[TEXT — start]

Observation data (J2000 epoch)
- Constellation: Pisces
- Right ascension: 00^{h} 20^{m} 27.482^{s}
- Declination: +00° 50′ 00.96″
- Redshift: 0.018283
- Heliocentric radial velocity: 5079 km/s
- Apparent magnitude (B): 14.5

Characteristics
- Type: SB0/a?(r)
- Size: 84,100 ly (25,790 pc)
- Apparent size (V): 1.3′ × 0.897′

Other designations
- NGC 78A: UGC 193, MGC+00-02-004, PGC 1306 NGC 78B: UGC 194, MGC+00-02-005, PGC 1309

= NGC 78 =

Pair of galaxies in the constellation Pisces

NGC 78 is a pair of galaxies in the constellation Pisces. NGC 78A, which is the more southern galaxy, is a barred spiral galaxy. NGC 78B, which is the more northern galaxy, is an elliptical galaxy. Although the designations NGC 78A and 78B are used today, the designation NGC 78 was formerly used mainly for the northern galaxy.

== Discovery ==
NGC 78 was discovered no later than 1876 by Carl Frederick Pechüle. It was described as "very faint, small, round" by John Louis Emil Dreyer, the compiler of the New General Catalogue. Because the two galaxies have different recessional velocities, the two galaxies are most likely not interacting.

[TEXT — finish]

QUESTIONS TO ANSWER:
**a.** From the NGC 78 text, list every catalog designation given under "Other designations" for NGC 78A and NGC 78B, marking which galaxy each belongs to.
**b.** According to the NGC 78 text, who discovered NGC 78, and by what year?
The material that comes next is not needed.

[DATASET ENTRIES — start]

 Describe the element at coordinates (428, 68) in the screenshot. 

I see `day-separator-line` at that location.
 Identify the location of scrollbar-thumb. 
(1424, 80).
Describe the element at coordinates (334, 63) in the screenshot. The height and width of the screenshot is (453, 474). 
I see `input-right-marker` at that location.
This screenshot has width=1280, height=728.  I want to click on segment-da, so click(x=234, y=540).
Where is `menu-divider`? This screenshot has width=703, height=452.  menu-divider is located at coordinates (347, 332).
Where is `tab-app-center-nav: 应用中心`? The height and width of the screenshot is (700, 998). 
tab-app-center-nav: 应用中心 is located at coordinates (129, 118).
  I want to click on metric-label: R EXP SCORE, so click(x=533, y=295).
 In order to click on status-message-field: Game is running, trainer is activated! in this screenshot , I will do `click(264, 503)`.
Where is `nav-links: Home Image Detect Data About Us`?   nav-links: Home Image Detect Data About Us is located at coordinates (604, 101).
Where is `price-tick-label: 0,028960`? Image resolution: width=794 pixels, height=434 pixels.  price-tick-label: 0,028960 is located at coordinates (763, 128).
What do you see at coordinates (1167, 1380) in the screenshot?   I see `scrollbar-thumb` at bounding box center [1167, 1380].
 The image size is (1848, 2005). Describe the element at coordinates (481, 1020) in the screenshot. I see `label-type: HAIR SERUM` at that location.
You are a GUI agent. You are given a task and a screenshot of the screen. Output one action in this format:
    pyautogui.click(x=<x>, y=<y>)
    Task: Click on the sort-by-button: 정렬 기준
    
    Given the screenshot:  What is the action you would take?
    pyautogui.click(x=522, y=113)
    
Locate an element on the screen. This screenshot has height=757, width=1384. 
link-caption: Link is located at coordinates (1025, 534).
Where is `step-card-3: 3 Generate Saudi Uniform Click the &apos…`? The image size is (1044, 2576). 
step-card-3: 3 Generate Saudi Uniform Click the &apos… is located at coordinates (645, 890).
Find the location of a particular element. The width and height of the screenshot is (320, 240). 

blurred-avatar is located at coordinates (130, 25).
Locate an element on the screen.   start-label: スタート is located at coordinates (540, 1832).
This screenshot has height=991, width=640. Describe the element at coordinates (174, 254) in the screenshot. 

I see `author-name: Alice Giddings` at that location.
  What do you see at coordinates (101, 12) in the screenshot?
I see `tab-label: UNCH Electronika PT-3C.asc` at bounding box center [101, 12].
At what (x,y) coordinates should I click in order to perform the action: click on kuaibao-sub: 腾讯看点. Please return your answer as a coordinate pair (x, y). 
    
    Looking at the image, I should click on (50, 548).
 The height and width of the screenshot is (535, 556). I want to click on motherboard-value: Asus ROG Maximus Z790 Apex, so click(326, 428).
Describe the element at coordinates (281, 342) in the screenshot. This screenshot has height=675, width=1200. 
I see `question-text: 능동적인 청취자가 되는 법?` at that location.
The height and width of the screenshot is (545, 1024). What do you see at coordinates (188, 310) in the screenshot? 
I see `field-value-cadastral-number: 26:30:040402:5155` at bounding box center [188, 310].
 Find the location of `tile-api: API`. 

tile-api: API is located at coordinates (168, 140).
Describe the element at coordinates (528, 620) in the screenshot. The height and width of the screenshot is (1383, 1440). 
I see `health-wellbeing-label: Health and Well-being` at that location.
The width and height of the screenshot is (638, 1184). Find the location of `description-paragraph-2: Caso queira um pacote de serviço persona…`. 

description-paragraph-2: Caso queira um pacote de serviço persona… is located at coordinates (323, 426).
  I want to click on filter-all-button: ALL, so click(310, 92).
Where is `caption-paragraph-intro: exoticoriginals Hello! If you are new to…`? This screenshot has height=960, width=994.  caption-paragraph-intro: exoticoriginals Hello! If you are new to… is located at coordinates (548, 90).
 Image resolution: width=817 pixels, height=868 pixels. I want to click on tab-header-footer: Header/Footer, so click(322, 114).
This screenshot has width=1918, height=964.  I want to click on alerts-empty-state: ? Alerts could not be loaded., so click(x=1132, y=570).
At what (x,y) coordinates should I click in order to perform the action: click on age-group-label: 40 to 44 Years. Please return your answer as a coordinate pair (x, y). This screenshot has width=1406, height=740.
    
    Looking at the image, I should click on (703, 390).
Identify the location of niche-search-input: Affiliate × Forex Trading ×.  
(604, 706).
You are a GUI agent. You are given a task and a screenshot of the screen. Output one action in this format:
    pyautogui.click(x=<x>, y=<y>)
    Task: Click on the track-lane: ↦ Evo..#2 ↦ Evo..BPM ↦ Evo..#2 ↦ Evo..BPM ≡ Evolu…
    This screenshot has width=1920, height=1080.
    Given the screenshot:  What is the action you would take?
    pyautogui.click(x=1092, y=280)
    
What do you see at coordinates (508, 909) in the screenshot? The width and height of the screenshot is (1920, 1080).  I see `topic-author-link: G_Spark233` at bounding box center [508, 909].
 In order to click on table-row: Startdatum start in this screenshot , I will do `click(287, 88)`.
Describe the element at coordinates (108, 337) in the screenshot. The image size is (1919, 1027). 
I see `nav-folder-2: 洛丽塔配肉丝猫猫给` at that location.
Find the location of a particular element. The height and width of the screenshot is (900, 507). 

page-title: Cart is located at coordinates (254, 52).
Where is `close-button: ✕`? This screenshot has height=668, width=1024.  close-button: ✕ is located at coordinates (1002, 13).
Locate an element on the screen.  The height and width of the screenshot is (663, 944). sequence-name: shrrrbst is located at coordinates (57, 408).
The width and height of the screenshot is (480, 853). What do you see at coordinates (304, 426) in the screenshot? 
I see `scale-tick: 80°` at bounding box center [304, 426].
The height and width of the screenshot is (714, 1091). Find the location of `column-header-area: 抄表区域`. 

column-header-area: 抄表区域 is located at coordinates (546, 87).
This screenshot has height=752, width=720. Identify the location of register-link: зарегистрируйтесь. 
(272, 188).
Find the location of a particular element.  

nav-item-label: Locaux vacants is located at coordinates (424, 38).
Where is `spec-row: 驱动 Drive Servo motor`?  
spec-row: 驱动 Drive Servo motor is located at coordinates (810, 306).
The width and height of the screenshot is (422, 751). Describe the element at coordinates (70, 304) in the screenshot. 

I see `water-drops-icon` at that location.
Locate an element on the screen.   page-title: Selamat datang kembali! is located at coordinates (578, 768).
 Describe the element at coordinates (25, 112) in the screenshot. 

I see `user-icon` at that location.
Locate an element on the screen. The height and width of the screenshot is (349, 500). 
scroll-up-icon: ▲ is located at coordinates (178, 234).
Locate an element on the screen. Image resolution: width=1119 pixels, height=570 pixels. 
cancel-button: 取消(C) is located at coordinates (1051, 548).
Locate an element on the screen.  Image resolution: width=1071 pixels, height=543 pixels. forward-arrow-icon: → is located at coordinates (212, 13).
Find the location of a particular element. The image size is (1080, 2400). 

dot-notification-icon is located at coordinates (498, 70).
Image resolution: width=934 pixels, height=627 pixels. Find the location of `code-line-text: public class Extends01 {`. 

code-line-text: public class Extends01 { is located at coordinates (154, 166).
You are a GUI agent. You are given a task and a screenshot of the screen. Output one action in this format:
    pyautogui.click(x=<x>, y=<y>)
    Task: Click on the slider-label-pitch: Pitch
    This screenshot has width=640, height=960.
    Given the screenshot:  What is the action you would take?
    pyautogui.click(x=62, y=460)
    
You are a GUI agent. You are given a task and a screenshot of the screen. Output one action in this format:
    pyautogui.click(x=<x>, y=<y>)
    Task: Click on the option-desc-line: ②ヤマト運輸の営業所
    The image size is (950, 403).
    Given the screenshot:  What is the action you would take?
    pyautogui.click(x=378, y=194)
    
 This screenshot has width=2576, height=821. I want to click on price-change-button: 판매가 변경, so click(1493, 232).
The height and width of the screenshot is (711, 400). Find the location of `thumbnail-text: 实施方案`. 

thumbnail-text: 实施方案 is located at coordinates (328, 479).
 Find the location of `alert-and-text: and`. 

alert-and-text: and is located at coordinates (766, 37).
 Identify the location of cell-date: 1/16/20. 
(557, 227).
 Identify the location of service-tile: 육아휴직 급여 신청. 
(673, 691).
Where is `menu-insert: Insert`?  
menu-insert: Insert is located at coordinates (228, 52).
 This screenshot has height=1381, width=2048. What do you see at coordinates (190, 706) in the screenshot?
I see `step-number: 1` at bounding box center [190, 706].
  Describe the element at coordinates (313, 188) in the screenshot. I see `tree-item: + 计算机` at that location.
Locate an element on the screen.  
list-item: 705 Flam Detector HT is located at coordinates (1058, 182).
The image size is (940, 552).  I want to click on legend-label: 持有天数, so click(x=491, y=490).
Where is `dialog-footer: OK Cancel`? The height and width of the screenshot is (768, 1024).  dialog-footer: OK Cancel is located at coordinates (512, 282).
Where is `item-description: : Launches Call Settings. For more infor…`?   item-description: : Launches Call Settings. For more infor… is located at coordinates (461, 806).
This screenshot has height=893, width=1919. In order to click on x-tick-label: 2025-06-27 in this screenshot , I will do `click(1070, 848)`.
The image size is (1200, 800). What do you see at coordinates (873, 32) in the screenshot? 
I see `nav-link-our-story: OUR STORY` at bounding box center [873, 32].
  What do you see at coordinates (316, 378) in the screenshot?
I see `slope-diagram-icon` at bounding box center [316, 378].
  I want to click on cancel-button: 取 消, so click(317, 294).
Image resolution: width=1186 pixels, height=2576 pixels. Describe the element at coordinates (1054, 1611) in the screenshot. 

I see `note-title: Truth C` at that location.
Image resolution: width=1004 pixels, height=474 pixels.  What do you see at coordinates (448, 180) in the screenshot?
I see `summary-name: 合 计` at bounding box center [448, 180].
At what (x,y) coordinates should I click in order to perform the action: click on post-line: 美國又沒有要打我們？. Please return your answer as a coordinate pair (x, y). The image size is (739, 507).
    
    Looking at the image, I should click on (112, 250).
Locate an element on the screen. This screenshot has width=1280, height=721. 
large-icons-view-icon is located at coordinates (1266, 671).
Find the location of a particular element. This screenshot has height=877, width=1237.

[DATASET ENTRIES — finish]

ANSWERS BY ITEM:
**a.**
NGC 78A: UGC 193, MGC+00-02-004, PGC 1306
NGC 78B: UGC 194, MGC+00-02-005, PGC 1309

**b.** Carl Frederick Pechüle discovered it no later than 1876.